Screenshot grounding data
════════════════════

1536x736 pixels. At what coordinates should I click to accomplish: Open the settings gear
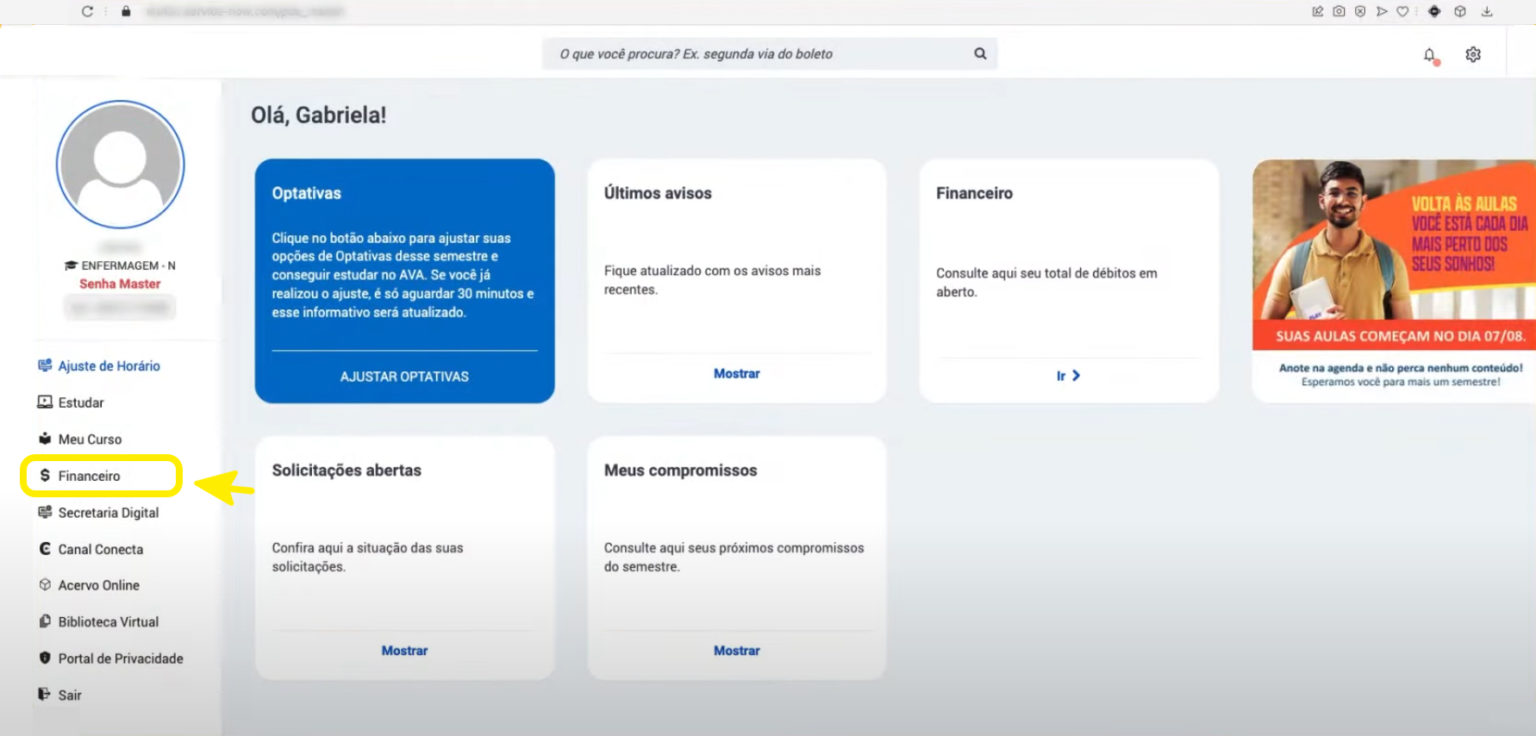click(1473, 53)
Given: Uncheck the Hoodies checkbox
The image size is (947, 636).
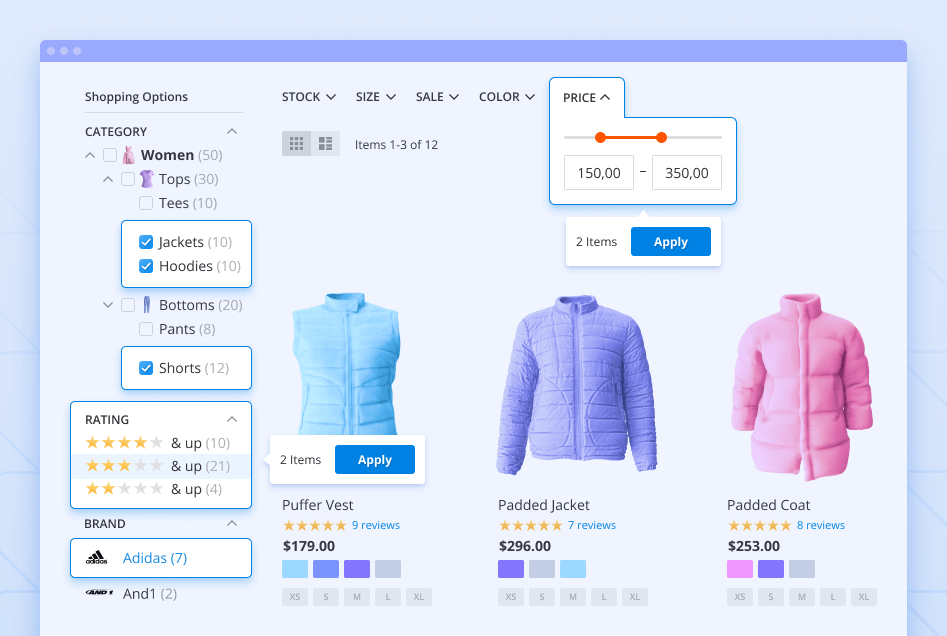Looking at the screenshot, I should (x=146, y=266).
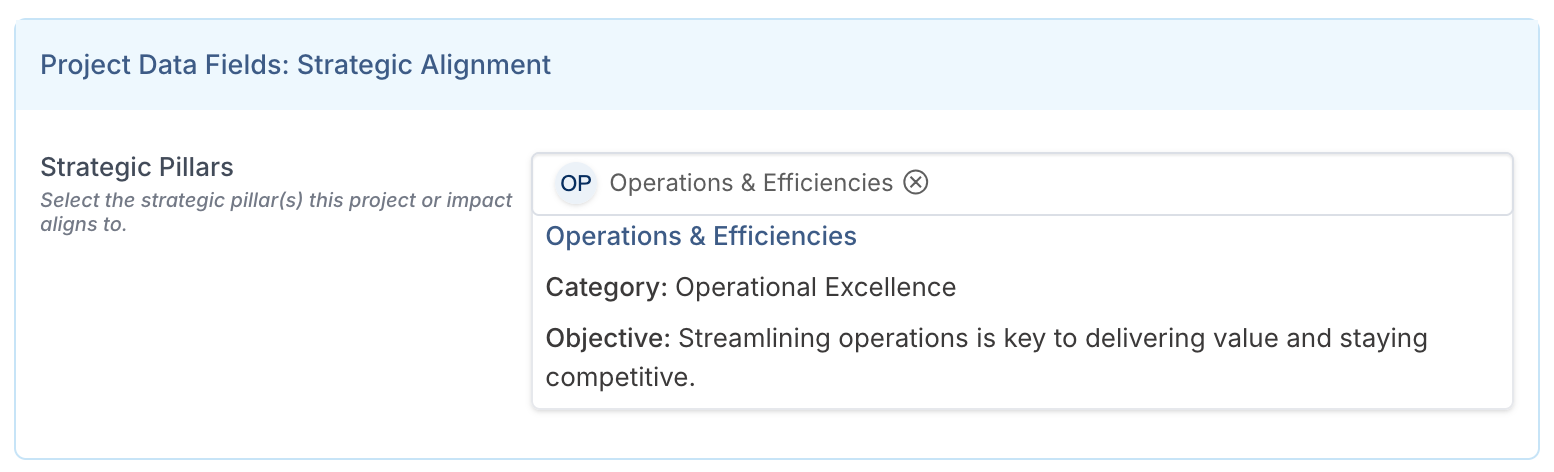
Task: Click the OP avatar badge
Action: coord(575,184)
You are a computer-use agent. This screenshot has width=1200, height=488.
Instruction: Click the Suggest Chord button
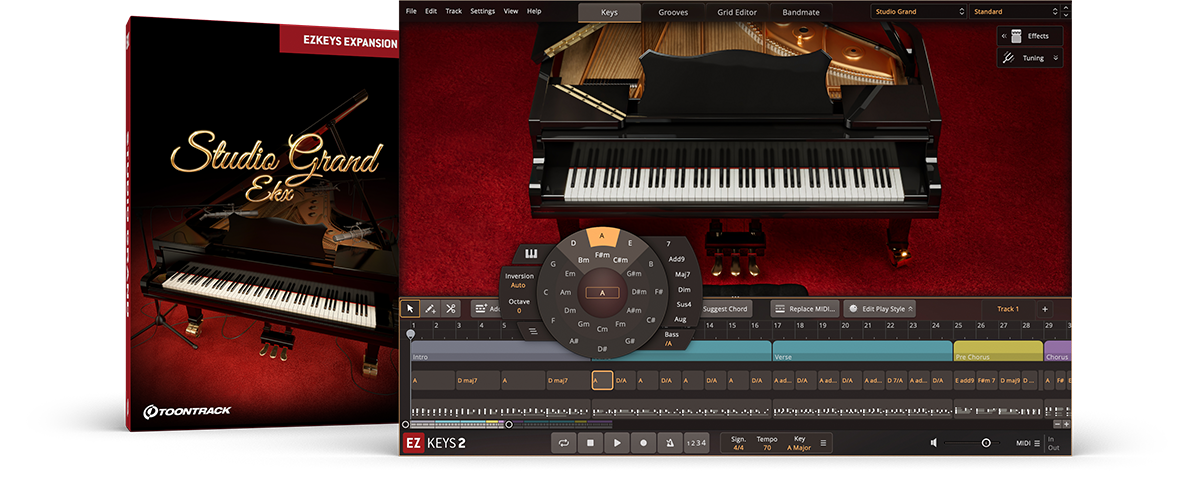(727, 309)
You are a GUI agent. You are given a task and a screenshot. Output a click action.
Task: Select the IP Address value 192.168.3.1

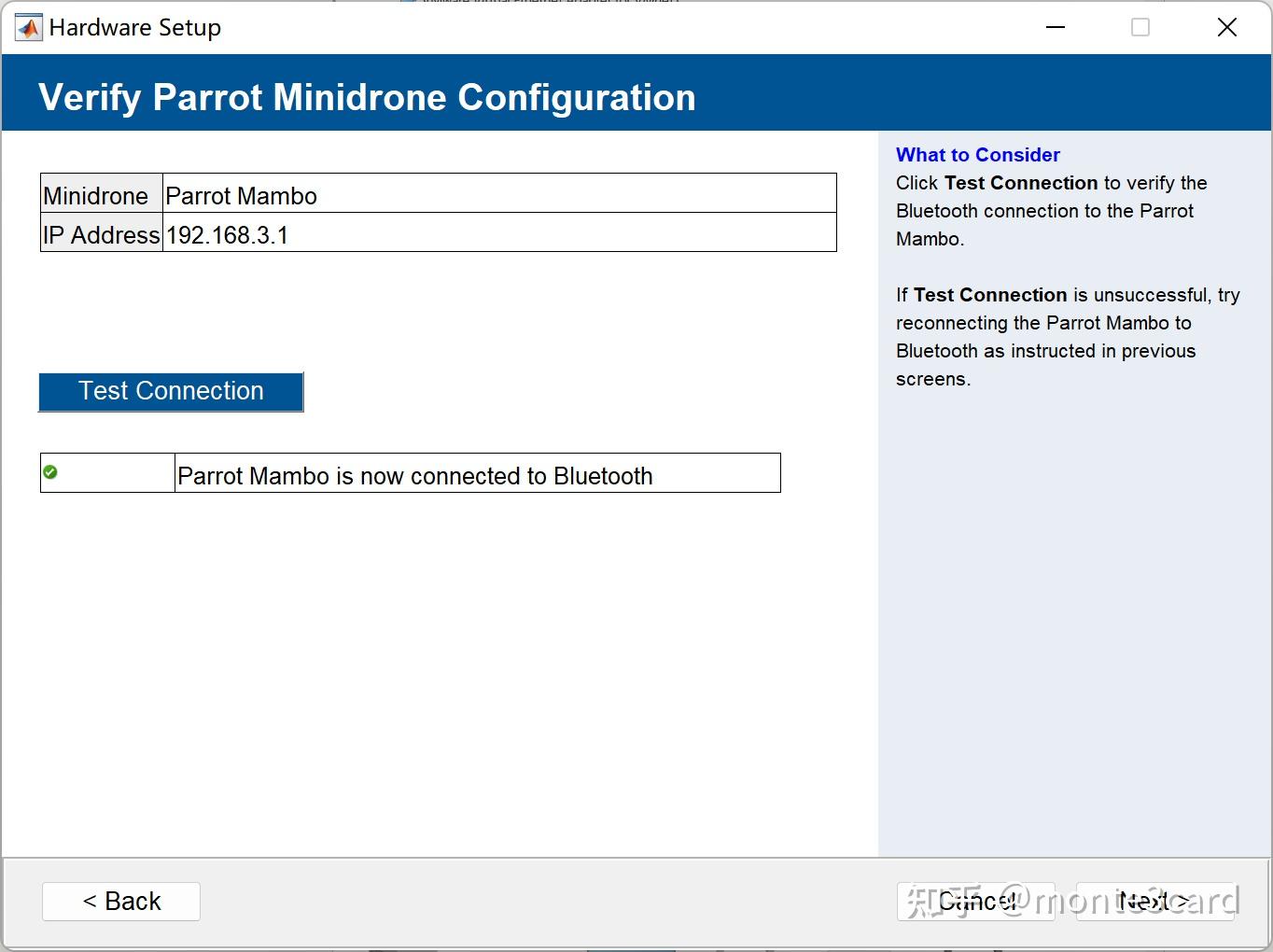[229, 234]
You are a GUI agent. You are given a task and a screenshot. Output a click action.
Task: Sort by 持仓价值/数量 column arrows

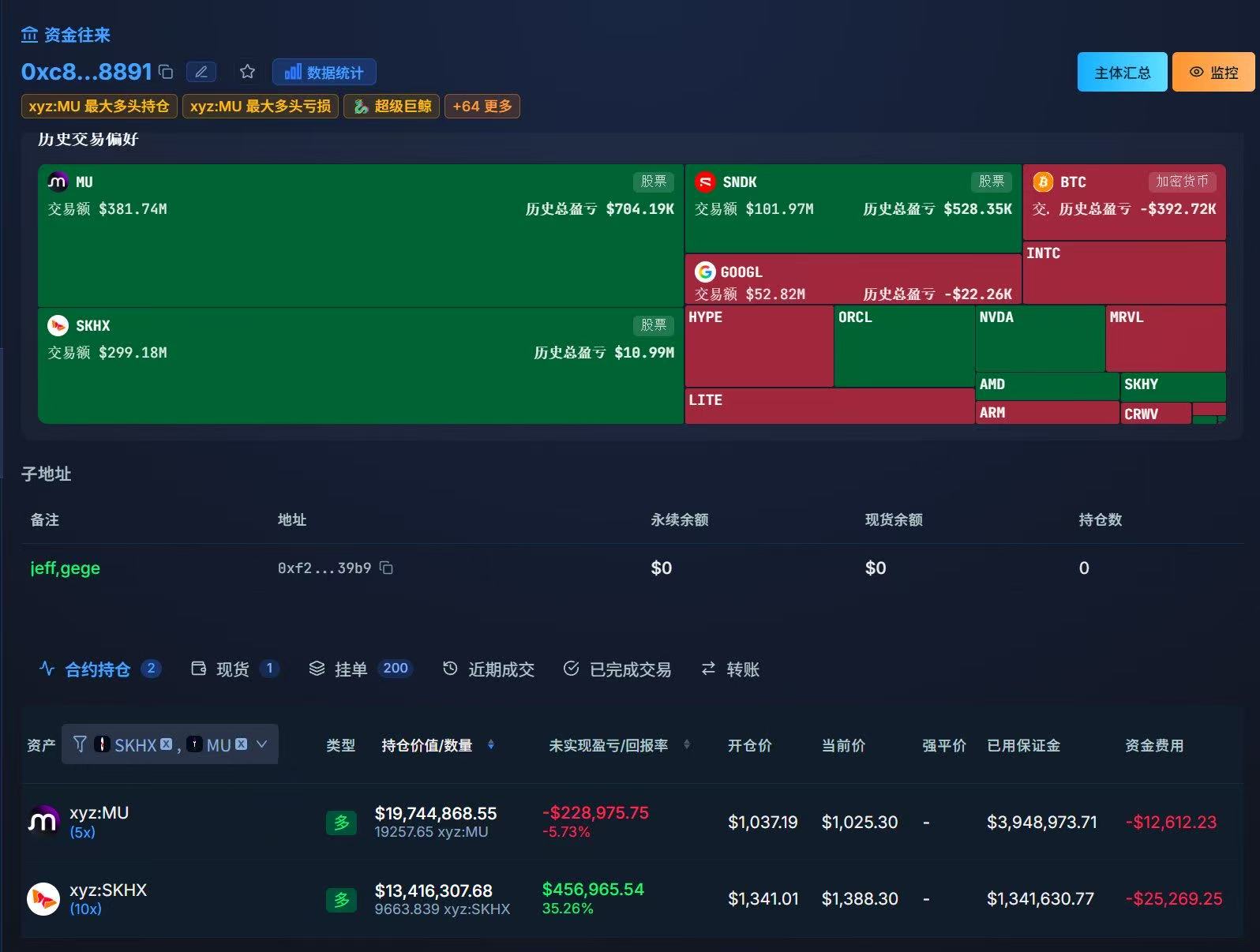click(490, 744)
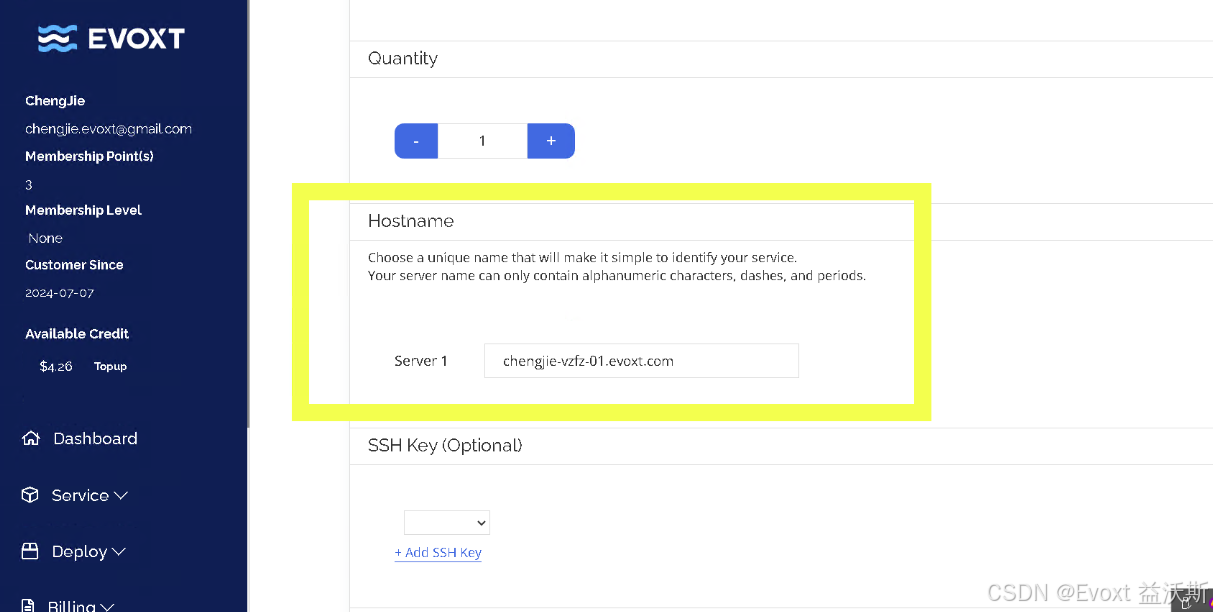1213x612 pixels.
Task: Expand the Service menu chevron
Action: [120, 494]
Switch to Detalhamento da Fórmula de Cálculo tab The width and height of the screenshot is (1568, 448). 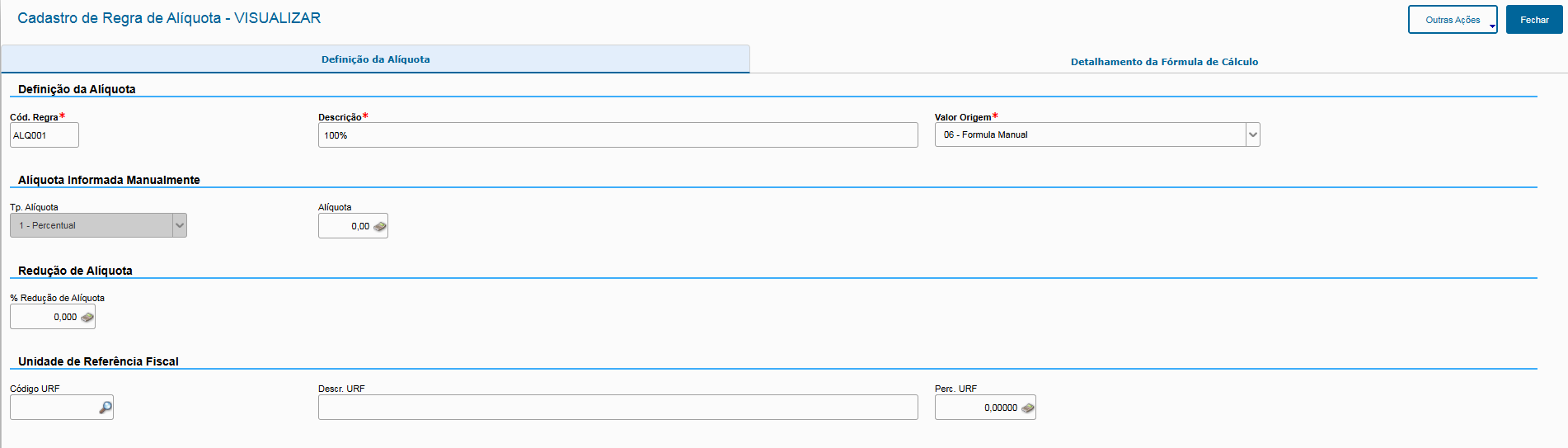tap(1163, 62)
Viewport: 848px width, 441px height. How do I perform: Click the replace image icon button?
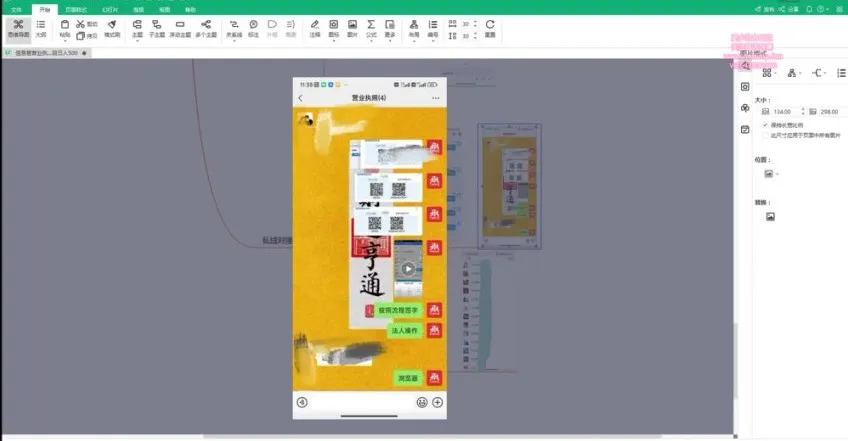tap(770, 216)
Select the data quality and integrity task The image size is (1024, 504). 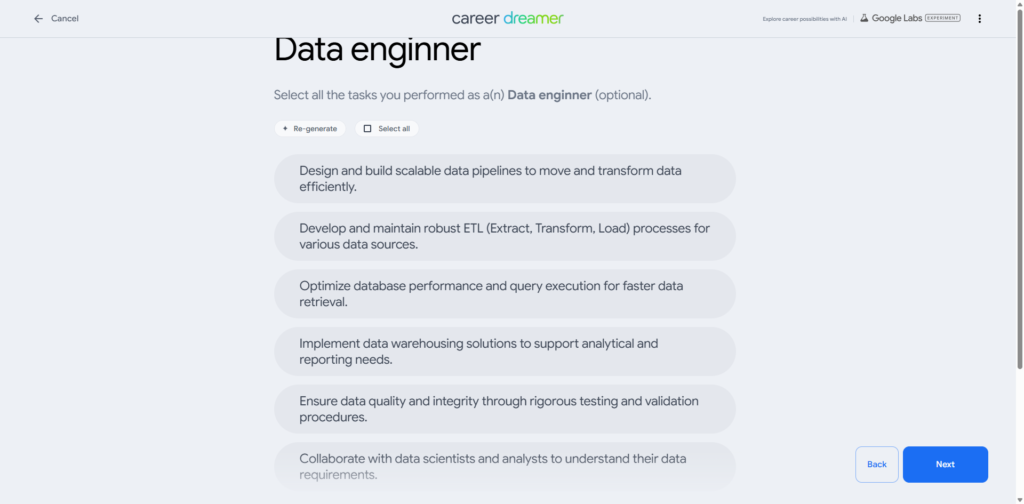coord(504,409)
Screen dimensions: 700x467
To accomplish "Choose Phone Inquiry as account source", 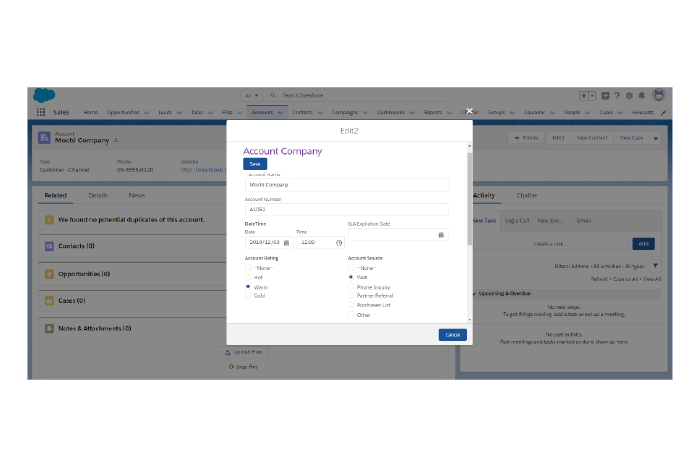I will click(351, 287).
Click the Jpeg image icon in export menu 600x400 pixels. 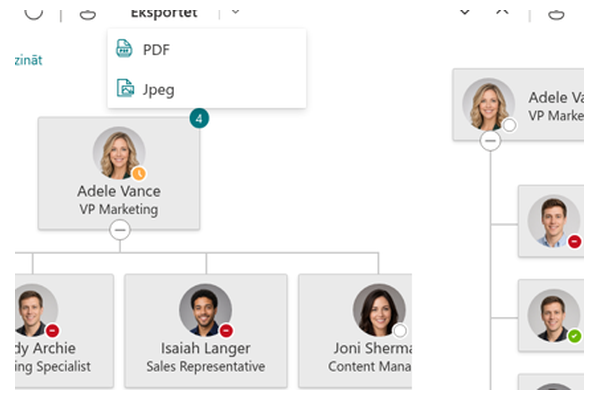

════════════════════

» REQUIRED ACTION: Reproduce the data above word for word from its first line through the line that holds "Given: Uncheck the Hoodies checkbox", both ends included; skip pictures.

» SOLUTION FOR THIS PROBLEM:
1536x736 pixels. At what coordinates should I click to accomplish: Open the settings gear
click(1473, 53)
Given: Uncheck the Hoodies checkbox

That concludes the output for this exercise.